What is being asked:
In the records below, find the line that contains "Toggle the hamburger menu beside 文件" and the line that contains "has height=450, width=923.". Set down exactly those lines and every line between them, and nothing more.

Material for this exercise:

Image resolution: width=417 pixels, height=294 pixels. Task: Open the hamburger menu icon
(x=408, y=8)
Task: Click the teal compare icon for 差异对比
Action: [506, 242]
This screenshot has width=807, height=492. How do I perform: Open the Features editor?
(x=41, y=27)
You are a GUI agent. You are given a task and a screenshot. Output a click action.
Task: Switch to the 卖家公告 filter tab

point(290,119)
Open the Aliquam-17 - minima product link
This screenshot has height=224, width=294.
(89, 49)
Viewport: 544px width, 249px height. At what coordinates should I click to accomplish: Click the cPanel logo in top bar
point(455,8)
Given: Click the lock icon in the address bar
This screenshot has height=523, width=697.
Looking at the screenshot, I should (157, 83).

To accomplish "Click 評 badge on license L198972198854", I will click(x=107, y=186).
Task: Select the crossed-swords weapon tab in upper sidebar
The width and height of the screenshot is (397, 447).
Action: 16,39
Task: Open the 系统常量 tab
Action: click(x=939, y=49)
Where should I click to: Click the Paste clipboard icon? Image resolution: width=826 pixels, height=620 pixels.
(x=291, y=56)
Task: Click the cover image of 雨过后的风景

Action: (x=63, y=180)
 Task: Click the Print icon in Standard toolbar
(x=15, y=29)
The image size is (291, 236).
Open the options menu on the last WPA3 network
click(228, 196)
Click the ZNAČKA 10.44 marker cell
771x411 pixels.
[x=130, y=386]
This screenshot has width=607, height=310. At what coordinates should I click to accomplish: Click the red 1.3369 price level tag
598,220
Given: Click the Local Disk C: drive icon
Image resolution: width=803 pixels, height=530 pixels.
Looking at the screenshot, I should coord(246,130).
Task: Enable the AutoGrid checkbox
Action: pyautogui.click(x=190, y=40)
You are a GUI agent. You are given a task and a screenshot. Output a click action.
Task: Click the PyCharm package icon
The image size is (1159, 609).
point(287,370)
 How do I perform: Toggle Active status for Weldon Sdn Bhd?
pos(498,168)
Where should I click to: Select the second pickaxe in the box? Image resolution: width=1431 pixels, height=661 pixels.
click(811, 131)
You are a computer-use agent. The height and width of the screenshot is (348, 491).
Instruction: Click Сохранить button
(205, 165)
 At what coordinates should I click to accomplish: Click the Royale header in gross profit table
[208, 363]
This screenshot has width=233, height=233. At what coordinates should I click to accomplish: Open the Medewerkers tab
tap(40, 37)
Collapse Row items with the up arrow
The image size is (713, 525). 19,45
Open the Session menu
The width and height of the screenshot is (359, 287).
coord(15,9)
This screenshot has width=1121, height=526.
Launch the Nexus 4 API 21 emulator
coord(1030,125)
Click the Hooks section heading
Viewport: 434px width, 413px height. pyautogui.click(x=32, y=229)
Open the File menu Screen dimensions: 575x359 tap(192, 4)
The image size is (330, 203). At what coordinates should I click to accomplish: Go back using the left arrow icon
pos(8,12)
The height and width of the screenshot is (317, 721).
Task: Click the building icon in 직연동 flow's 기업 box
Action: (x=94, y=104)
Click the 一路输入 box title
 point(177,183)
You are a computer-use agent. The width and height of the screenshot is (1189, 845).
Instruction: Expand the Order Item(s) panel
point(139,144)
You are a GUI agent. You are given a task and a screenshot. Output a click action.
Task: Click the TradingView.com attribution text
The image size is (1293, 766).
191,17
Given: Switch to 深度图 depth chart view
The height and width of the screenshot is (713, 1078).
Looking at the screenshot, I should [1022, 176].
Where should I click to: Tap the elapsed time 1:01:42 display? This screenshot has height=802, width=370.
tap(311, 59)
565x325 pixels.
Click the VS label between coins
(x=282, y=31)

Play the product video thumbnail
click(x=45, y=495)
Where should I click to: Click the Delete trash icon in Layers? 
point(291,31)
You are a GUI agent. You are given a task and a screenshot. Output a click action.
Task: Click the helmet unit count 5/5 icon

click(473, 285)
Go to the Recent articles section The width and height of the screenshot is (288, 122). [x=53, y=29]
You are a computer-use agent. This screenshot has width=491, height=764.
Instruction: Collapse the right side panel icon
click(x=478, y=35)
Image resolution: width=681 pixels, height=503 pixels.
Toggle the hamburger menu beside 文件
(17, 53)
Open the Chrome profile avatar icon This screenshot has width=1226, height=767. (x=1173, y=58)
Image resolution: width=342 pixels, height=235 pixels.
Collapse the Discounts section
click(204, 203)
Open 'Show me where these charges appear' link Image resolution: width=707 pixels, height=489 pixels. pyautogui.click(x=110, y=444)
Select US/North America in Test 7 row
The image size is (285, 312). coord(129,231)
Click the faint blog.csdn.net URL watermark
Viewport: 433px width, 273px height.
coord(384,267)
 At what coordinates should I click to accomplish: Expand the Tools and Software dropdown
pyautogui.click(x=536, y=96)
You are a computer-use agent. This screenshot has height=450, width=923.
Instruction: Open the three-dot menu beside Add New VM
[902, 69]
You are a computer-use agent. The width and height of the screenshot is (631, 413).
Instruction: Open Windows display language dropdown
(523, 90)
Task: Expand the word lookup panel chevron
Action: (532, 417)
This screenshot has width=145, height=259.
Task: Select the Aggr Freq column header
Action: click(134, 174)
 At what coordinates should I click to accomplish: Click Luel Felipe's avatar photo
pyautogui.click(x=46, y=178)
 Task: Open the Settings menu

Expected output:
Toggle the hamburger menu beside 文件
(17, 53)
Open the Chrome profile avatar icon This screenshot has width=1226, height=767. (x=1173, y=58)
Image resolution: width=342 pixels, height=235 pixels.
Collapse the Discounts section
click(204, 203)
Open 'Show me where these charges appear' link Image resolution: width=707 pixels, height=489 pixels. pyautogui.click(x=110, y=444)
Select US/North America in Test 7 row
The image size is (285, 312). coord(129,231)
Click the faint blog.csdn.net URL watermark
Viewport: 433px width, 273px height.
coord(384,267)
 At what coordinates should I click to accomplish: Expand the Tools and Software dropdown
pyautogui.click(x=536, y=96)
You are a computer-use agent. This screenshot has height=450, width=923.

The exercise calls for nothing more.